Albert Campion is a fictional character in a series of detective novels and short stories by Margery Allingham. He first appeared as a supporting character in The Crime at Black Dudley (1929), an adventure story involving a ring of criminals, and would go on to feature in another 18 novels and over 20 short stories.

Supposedly created as a parody of Dorothy L. Sayers' detective Lord Peter Wimsey, Campion established his own identity, and matured and developed as the series progressed. After Allingham's death her husband Philip Youngman Carter completed her last Campion book and wrote two more before his own death.

Fictional biography
Albert Campion is a pseudonym used by a man who was born in 1900 into a prominent British aristocratic family. Early novels hint that he was part of the Royal Family but this suggestion is dropped in later works.  He was educated at Rugby School and the (fictitious) St. Ignatius' College, Cambridge (according to a mini-biography included in Sweet Danger; this is also hinted at in Police at the Funeral). Ingenious, resourceful and well-educated, in his 20s he assumed the name Campion and began a life as an adventurer and detective.

Characteristics
Campion is thin, blond, wears horn-rimmed glasses, and is often described as affable, inoffensive and bland, with a deceptively blank and unintelligent expression. He is, nonetheless, a man of authority and action, and considers himself to be a helpful and comforting 'Uncle Albert' to friends and those in need. In some stories, he lives in a flat above a police station at Number 17A, Bottle Street in Piccadilly, London. In the early stories he has a pet jackdaw called Autolycus.

Names
The name 'Campion' may have its origin in the Old French word for 'champion'. Another source says the name was suggested by Allingham's husband, Philip Youngman Carter, and may allude to the Jesuit martyr St. Edmund Campion. Carter and St. Edmund Campion were both graduates of Christ's Hospital school. Campion's fictional college, St. Ignatius, supports the Edmund Campion connection, since St. Ignatius of Loyola was the founder of the Jesuits. There are also occasional references in the books to the field-flower campion (e.g., Look to the Lady ch. 21), evoking the similar relationship between the fictional hero the Scarlet Pimpernel and the pimpernel flower.

'Albert Campion' is revealed early on to be a pseudonym. In Mystery Mile and Police at the Funeral, his true first name is said to be Rudolph, while his surname begins with a K. In The Fashion in Shrouds he also mentions his first name being Rudolph but confides he changed it, asking people to call him Albert as he did not like the name Rudolph. In Look to the Lady the butler reveals to Lugg that he has deduced who Campion is by a particular feature of his pyjamas which he has also seen on Campion's elder brother's pyjamas.

Campion has used many other names in the course of his career. 'Mornington Dove' (although in the 1988 Avon edition (page 72) of 'The Black Dudley Murder', and in the 1950 UK Penguin edition of "the Crime at Black Dudley", he is called 'Mornington Dodd') and 'the Honourable Tootles Ash' are mentioned in The Crime at Black Dudley; 'Christopher Twelvetrees' and 'Orlando' are mentioned in Look to the Lady.

• Exercise goal
Quote the text on Albert Campion word for word, beginning at the words "Fictional biography" and stopping after "adventurer and detective.". The records have no connection to the text on Albert Campion.

• Provided records
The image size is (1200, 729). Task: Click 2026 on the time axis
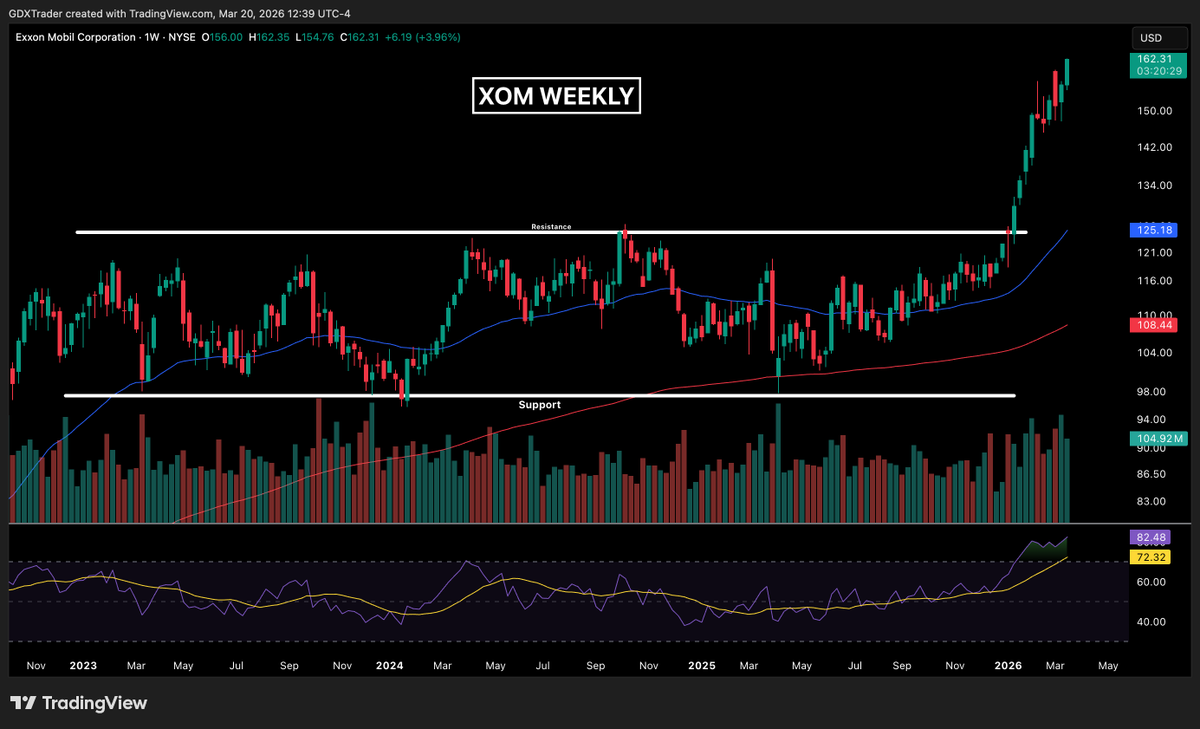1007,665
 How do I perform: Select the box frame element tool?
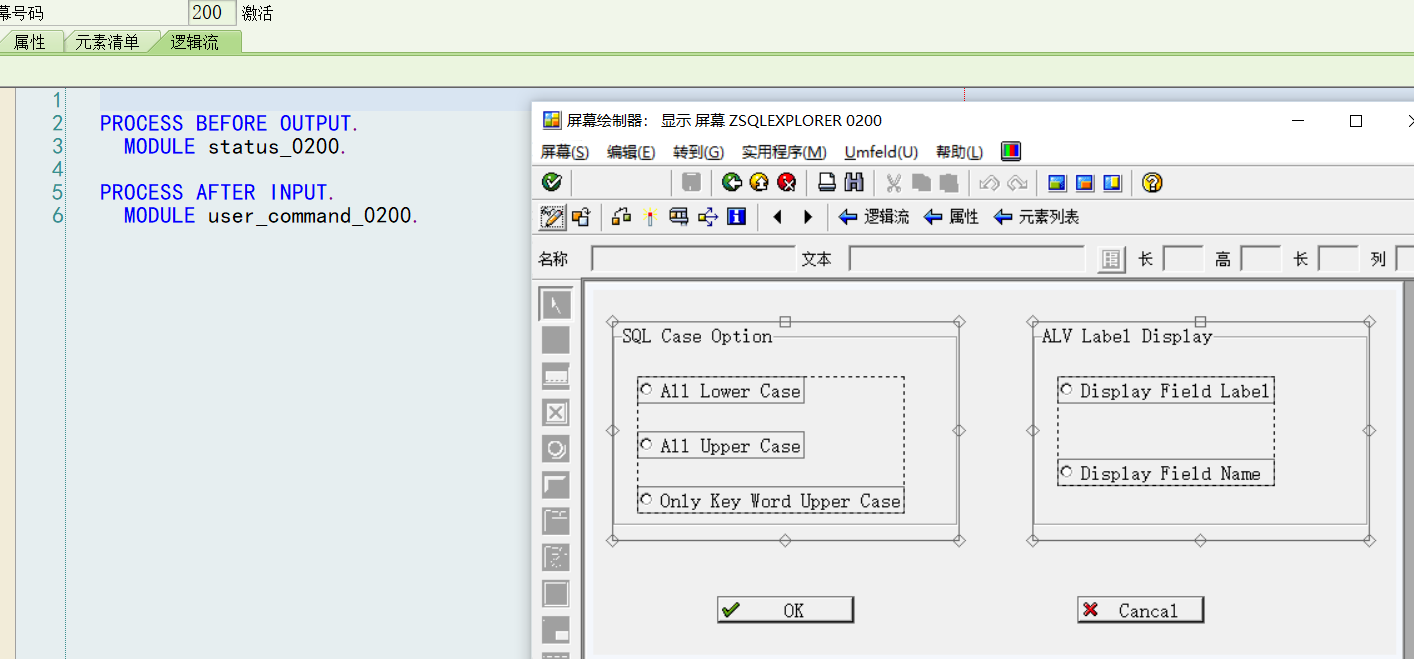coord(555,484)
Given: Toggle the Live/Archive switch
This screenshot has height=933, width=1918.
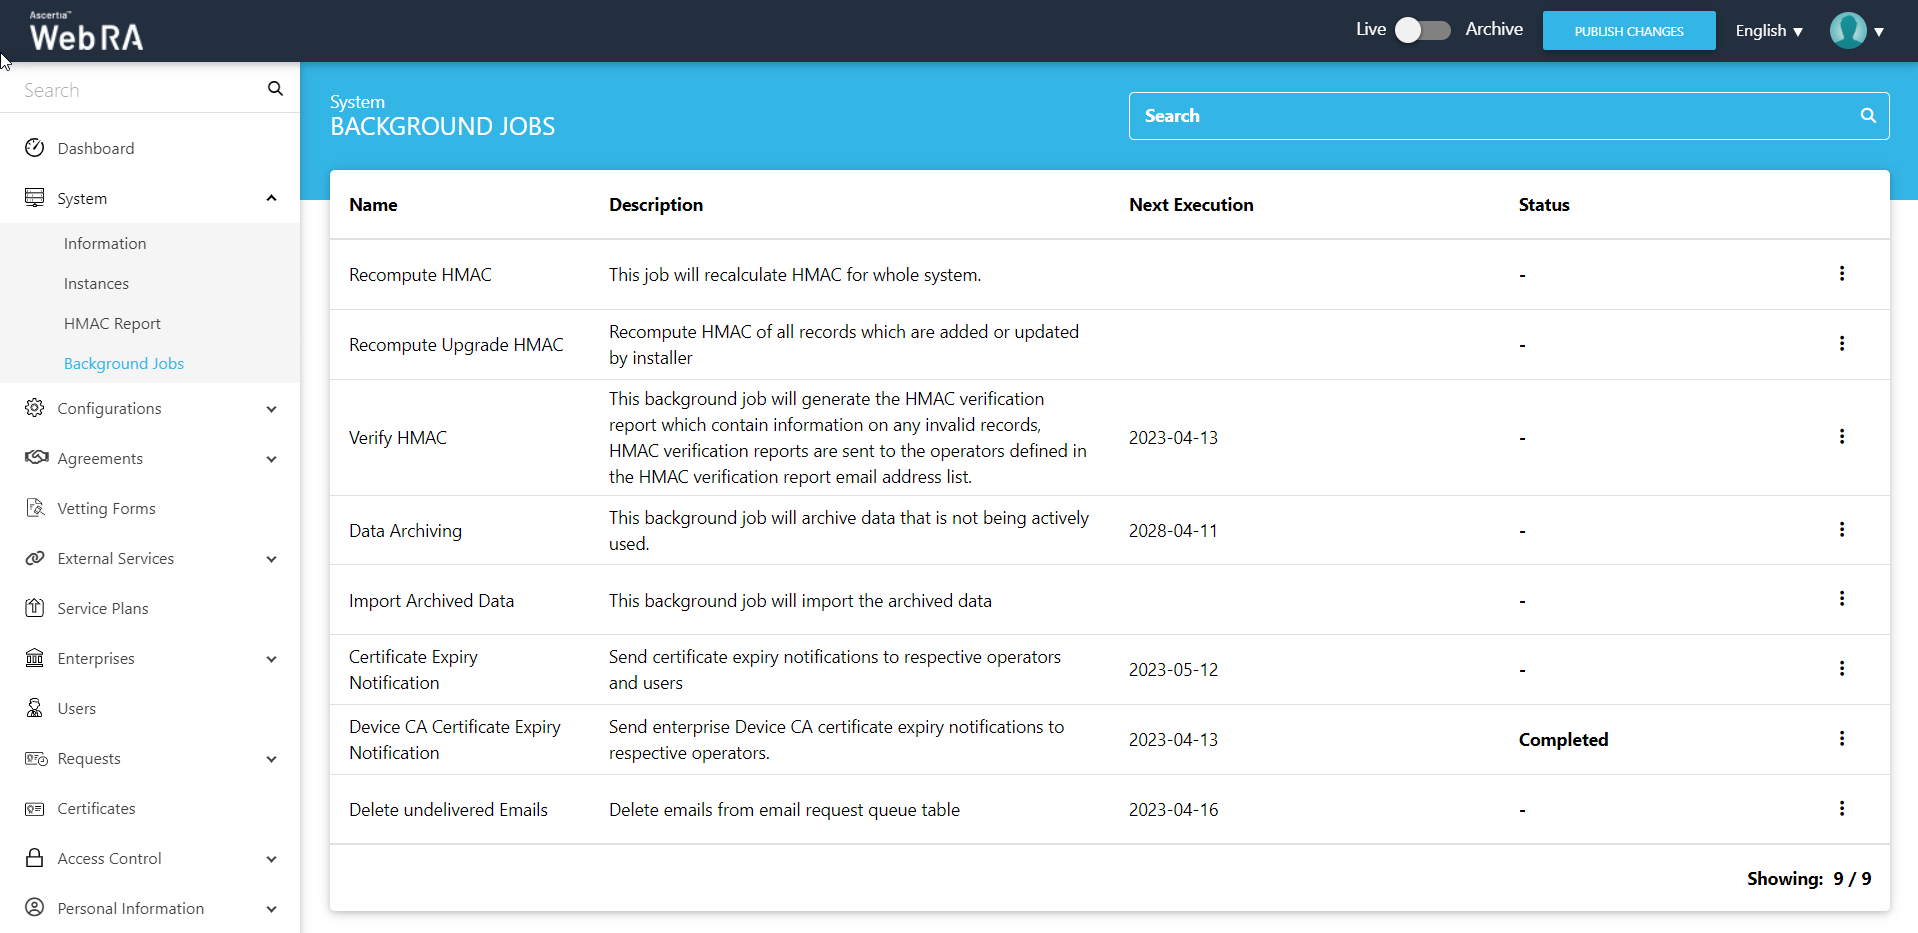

---

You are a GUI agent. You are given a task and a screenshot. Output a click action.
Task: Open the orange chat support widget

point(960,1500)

• Task solution
Fictional biography
Albert Campion is a pseudonym used by a man who was born in 1900 into a prominent British aristocratic family. Early novels hint that he was part of the Royal Family but this suggestion is dropped in later works.  He was educated at Rugby School and the (fictitious) St. Ignatius' College, Cambridge (according to a mini-biography included in Sweet Danger; this is also hinted at in Police at the Funeral). Ingenious, resourceful and well-educated, in his 20s he assumed the name Campion and began a life as an adventurer and detective.